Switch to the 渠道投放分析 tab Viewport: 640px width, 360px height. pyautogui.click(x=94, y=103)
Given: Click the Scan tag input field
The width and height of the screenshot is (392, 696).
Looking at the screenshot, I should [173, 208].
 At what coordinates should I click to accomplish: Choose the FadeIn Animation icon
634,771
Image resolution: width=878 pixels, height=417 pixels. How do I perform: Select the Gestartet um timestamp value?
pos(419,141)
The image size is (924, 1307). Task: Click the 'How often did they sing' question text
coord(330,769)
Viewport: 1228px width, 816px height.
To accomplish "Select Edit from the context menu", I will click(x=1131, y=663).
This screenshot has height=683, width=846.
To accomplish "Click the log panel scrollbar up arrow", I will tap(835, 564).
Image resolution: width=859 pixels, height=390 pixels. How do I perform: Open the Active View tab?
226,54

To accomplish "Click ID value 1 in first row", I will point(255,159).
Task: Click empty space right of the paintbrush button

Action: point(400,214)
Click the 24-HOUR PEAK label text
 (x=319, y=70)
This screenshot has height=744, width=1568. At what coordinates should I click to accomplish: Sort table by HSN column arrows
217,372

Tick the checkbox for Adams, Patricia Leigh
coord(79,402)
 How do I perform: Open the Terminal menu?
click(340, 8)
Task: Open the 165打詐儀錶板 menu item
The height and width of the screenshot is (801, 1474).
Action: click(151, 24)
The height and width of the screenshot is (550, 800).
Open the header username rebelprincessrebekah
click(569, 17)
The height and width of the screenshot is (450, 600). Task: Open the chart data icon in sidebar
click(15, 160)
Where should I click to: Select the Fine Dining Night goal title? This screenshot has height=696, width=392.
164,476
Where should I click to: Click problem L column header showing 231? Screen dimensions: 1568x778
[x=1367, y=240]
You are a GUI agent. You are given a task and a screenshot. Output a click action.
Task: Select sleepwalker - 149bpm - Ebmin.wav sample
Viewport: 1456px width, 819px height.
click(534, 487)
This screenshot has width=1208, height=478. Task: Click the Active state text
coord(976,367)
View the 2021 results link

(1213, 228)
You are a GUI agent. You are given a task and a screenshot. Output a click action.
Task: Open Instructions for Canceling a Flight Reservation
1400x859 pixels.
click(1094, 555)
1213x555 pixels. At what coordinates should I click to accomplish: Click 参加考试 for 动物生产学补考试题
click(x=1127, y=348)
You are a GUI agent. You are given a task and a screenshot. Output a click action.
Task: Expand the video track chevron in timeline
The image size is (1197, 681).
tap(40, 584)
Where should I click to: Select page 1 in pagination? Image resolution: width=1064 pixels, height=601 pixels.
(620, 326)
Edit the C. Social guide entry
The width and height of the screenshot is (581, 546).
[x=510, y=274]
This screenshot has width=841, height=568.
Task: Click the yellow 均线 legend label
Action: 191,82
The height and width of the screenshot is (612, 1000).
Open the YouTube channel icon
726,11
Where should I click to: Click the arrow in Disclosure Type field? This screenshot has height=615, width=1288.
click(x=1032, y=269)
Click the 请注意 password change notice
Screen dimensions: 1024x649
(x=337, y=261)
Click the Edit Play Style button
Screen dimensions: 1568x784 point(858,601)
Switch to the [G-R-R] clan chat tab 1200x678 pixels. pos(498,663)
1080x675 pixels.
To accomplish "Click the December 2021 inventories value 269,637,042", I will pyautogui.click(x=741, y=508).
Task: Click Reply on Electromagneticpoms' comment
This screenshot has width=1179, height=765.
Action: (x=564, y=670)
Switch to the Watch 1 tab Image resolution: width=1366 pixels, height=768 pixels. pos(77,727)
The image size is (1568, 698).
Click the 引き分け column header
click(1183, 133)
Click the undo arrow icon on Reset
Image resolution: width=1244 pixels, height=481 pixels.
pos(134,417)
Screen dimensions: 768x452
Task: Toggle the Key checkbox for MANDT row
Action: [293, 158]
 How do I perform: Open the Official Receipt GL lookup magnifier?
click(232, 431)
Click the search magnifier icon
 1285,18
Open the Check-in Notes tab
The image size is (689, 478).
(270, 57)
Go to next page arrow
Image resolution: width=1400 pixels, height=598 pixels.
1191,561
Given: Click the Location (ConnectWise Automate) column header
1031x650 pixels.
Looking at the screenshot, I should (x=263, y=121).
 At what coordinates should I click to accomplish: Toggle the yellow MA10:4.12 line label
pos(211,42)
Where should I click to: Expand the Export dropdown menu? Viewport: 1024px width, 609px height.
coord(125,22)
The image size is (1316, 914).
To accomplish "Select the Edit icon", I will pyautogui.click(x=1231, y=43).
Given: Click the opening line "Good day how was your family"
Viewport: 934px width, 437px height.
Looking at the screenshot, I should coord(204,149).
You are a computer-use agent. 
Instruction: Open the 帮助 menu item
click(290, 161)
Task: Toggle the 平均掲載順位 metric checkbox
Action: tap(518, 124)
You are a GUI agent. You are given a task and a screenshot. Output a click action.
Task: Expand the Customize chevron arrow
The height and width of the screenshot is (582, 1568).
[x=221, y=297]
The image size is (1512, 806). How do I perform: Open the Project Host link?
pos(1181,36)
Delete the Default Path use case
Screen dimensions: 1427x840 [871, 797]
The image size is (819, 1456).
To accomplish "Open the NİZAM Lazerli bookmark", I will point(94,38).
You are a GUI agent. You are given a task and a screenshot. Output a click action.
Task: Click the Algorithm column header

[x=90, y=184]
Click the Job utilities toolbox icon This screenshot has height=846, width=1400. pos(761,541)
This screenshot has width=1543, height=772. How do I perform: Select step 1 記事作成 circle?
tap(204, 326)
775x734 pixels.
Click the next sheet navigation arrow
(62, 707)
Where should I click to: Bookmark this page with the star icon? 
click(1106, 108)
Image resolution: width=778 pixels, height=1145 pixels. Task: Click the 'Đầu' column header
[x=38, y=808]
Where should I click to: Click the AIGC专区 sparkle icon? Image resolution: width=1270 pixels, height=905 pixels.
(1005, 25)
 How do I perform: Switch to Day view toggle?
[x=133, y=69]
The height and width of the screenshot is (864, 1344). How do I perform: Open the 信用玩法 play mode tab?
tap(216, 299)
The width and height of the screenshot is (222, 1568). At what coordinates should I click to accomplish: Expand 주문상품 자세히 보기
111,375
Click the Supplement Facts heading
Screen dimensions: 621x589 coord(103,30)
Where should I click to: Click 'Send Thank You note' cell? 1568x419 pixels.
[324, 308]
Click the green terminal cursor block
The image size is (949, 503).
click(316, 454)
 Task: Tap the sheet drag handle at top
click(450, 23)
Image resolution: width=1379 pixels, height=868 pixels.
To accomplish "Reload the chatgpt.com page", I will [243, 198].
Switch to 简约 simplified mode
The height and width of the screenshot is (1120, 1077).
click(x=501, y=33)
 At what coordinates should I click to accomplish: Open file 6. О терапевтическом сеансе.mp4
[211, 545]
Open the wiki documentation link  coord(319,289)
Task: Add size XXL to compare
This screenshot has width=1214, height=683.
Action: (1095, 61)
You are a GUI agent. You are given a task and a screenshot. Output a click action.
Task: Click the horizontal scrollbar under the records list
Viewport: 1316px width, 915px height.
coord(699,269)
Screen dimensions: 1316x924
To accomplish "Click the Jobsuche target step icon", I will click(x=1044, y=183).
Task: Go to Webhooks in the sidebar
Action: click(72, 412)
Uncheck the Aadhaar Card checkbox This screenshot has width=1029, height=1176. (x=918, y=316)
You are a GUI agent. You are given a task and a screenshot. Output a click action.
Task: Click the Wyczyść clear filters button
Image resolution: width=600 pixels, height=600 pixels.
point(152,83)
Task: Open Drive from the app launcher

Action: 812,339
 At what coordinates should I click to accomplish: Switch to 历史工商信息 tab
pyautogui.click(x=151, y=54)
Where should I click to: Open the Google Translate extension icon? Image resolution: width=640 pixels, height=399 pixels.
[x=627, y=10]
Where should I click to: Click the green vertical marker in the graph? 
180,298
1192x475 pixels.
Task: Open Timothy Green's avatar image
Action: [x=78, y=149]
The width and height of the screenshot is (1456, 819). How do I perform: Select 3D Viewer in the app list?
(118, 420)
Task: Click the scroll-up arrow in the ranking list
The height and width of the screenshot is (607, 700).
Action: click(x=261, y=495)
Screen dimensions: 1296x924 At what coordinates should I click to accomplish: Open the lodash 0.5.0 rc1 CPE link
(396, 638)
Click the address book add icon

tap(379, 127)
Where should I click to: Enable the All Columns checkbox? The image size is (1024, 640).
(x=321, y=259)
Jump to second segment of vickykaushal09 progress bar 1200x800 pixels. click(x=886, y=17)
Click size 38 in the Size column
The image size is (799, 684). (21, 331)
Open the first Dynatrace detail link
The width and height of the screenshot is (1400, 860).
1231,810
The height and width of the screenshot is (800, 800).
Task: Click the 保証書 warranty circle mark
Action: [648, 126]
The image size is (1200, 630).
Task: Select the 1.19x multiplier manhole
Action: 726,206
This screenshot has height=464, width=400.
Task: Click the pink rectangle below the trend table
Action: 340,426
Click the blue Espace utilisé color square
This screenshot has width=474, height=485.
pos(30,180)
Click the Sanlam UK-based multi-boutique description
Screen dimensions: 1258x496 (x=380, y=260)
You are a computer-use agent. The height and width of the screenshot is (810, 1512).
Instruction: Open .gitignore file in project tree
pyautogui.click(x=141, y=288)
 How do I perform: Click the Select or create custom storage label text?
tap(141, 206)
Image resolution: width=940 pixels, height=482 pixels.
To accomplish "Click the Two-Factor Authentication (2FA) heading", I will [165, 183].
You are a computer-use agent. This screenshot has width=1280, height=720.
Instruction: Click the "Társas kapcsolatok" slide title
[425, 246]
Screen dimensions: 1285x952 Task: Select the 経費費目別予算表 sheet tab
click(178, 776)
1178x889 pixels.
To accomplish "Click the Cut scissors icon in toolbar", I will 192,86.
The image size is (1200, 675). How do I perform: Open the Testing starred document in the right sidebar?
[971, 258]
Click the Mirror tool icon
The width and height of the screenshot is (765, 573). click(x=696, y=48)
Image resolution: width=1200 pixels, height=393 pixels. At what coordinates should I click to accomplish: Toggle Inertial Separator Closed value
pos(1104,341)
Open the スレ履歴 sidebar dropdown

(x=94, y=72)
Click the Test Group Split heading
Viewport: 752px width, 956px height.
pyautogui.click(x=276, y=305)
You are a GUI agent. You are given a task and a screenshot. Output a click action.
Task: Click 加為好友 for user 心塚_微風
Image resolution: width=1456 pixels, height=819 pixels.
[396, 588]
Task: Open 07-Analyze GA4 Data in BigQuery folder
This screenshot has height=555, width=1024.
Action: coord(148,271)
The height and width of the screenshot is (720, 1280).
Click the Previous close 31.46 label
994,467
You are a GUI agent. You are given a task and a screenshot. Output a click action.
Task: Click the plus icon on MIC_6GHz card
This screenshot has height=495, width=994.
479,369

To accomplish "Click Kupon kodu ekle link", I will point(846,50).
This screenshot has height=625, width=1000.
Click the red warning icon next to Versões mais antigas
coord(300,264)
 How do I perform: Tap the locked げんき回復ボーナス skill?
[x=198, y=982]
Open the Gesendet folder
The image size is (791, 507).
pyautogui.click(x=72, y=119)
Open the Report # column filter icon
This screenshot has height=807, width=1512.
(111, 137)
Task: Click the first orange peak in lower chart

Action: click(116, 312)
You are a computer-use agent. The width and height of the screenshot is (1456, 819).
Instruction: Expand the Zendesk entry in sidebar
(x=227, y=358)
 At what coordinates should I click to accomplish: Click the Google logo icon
# # #
→ **TO DO**: Can you output the lines of the listing above exactly as they appear, from the line containing "Image resolution: width=1379" through the line containing "click(x=501, y=33)", with both of those lines included?

→ **TASK SOLUTION**:
Image resolution: width=1379 pixels, height=868 pixels.
To accomplish "Reload the chatgpt.com page", I will [243, 198].
Switch to 简约 simplified mode
The height and width of the screenshot is (1120, 1077).
click(x=501, y=33)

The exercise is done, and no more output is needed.